- _Exercise objective_:
Write the listing out again, exactly as it reads below.

- _Data extract_:
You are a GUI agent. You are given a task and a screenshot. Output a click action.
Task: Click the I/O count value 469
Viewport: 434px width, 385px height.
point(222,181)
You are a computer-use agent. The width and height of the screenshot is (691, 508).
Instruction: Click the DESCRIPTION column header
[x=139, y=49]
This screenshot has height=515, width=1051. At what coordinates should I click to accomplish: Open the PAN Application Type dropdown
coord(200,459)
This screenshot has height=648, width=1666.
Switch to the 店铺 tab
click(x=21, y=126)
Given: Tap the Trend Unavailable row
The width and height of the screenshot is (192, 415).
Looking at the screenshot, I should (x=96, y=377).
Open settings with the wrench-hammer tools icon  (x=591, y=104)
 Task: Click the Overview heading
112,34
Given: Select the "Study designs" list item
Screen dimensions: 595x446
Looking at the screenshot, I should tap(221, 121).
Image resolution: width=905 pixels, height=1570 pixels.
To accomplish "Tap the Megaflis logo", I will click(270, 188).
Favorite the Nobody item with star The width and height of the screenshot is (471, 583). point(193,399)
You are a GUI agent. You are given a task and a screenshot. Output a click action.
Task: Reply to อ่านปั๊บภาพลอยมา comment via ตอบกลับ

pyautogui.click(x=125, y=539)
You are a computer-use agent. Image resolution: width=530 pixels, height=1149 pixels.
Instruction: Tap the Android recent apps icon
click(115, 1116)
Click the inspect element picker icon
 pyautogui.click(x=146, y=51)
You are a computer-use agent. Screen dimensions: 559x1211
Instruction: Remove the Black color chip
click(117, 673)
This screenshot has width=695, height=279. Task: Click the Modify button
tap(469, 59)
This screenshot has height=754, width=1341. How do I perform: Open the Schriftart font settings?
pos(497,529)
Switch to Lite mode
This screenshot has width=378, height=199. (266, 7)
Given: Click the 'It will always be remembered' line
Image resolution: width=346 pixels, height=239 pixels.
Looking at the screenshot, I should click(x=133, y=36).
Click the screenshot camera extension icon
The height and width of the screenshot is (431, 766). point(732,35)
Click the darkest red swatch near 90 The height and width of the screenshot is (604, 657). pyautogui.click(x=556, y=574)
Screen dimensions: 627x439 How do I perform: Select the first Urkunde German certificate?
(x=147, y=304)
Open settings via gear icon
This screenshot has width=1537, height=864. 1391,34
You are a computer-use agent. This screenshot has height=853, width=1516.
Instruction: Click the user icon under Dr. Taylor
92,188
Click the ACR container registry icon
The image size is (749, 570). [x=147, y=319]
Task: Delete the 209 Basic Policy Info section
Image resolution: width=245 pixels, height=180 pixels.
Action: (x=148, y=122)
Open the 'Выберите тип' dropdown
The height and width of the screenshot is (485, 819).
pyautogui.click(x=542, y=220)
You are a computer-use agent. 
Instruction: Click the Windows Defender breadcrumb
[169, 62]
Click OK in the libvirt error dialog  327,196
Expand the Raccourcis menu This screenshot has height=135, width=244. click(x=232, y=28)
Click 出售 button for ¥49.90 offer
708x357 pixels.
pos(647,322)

- _Solution_:
You are a GUI agent. You are given a task and a screenshot. Output a click action.
Task: Click the I/O count value 469
Viewport: 434px width, 385px height.
point(222,181)
You are a computer-use agent. The width and height of the screenshot is (691, 508).
Instruction: Click the DESCRIPTION column header
[x=139, y=49]
This screenshot has height=515, width=1051. At what coordinates should I click to accomplish: Open the PAN Application Type dropdown
coord(200,459)
This screenshot has height=648, width=1666.
Switch to the 店铺 tab
click(x=21, y=126)
Given: Tap the Trend Unavailable row
The width and height of the screenshot is (192, 415).
Looking at the screenshot, I should (x=96, y=377).
Open settings with the wrench-hammer tools icon  (x=591, y=104)
 Task: Click the Overview heading
112,34
Given: Select the "Study designs" list item
Screen dimensions: 595x446
Looking at the screenshot, I should tap(221, 121).
Image resolution: width=905 pixels, height=1570 pixels.
To accomplish "Tap the Megaflis logo", I will click(270, 188).
Favorite the Nobody item with star The width and height of the screenshot is (471, 583). point(193,399)
You are a GUI agent. You are given a task and a screenshot. Output a click action.
Task: Reply to อ่านปั๊บภาพลอยมา comment via ตอบกลับ

pyautogui.click(x=125, y=539)
You are a computer-use agent. Image resolution: width=530 pixels, height=1149 pixels.
Instruction: Tap the Android recent apps icon
click(115, 1116)
Click the inspect element picker icon
 pyautogui.click(x=146, y=51)
You are a computer-use agent. Screen dimensions: 559x1211
Instruction: Remove the Black color chip
click(117, 673)
This screenshot has width=695, height=279. Task: Click the Modify button
tap(469, 59)
This screenshot has height=754, width=1341. How do I perform: Open the Schriftart font settings?
pos(497,529)
Switch to Lite mode
This screenshot has width=378, height=199. (266, 7)
Given: Click the 'It will always be remembered' line
Image resolution: width=346 pixels, height=239 pixels.
Looking at the screenshot, I should click(x=133, y=36).
Click the screenshot camera extension icon
The height and width of the screenshot is (431, 766). point(732,35)
Click the darkest red swatch near 90 The height and width of the screenshot is (604, 657). pyautogui.click(x=556, y=574)
Screen dimensions: 627x439 How do I perform: Select the first Urkunde German certificate?
(x=147, y=304)
Open settings via gear icon
This screenshot has width=1537, height=864. 1391,34
You are a computer-use agent. This screenshot has height=853, width=1516.
Instruction: Click the user icon under Dr. Taylor
92,188
Click the ACR container registry icon
The image size is (749, 570). [x=147, y=319]
Task: Delete the 209 Basic Policy Info section
Image resolution: width=245 pixels, height=180 pixels.
Action: (x=148, y=122)
Open the 'Выберите тип' dropdown
The height and width of the screenshot is (485, 819).
pyautogui.click(x=542, y=220)
You are a computer-use agent. 
Instruction: Click the Windows Defender breadcrumb
[169, 62]
Click OK in the libvirt error dialog  327,196
Expand the Raccourcis menu This screenshot has height=135, width=244. click(x=232, y=28)
Click 出售 button for ¥49.90 offer
708x357 pixels.
pos(647,322)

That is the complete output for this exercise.